Space Shuttle program managers today affirmed April 16 as the launch date for NASA's second Shuttle mission of 1998 -- a two week life sciences research flight that will focus on the most complex and least understood part of the human body, the nervous system.

The Flight Readiness Review held at NASA's Kennedy Space Center, FL, yesterday is the final major review by all Shuttle project offices to evaluate the readiness of the flight crew and vehicle, along with launch and mission control flight teams, to support the launch of Space Shuttle Columbia on the STS-90 Neurolab mission.

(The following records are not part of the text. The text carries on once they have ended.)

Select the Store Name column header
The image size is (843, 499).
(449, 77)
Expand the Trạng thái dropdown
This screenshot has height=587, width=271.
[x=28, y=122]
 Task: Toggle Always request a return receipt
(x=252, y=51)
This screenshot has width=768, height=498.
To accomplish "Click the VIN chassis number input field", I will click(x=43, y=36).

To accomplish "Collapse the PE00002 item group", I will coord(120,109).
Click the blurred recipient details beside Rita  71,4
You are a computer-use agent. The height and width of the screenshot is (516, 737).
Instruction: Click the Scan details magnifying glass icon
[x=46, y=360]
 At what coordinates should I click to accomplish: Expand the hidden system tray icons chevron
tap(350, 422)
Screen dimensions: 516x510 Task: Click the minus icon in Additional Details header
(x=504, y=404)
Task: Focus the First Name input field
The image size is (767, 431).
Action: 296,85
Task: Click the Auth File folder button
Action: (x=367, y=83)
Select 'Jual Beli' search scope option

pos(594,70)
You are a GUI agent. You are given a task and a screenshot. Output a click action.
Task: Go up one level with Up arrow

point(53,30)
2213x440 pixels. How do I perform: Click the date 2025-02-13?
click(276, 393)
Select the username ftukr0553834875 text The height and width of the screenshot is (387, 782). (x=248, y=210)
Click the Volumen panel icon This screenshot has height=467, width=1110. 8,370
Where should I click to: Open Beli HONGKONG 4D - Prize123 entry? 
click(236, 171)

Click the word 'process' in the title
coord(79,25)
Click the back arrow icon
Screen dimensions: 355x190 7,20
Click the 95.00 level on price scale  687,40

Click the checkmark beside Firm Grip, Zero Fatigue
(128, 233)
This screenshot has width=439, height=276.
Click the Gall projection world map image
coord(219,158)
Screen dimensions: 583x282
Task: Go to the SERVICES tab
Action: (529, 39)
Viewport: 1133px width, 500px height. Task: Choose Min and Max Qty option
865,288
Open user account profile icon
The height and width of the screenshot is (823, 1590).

Columbia is scheduled for launch on April 16, 1998 from NASA's Kennedy Space Center Launch Complex 39-B. The 2 1/2 hour available launch window opens at 2:19 p.m. EDT. The STS-90 mission is scheduled to last 15 days, 21 hours, 50 minutes. However, mission managers are reserving an option of extending the flight one additional day for science operations if Shuttle electrical power margins permit. A launch on April 16, and a 16- or 17- day nominal mission would have Columbia landing at Kennedy on May 2 or 3.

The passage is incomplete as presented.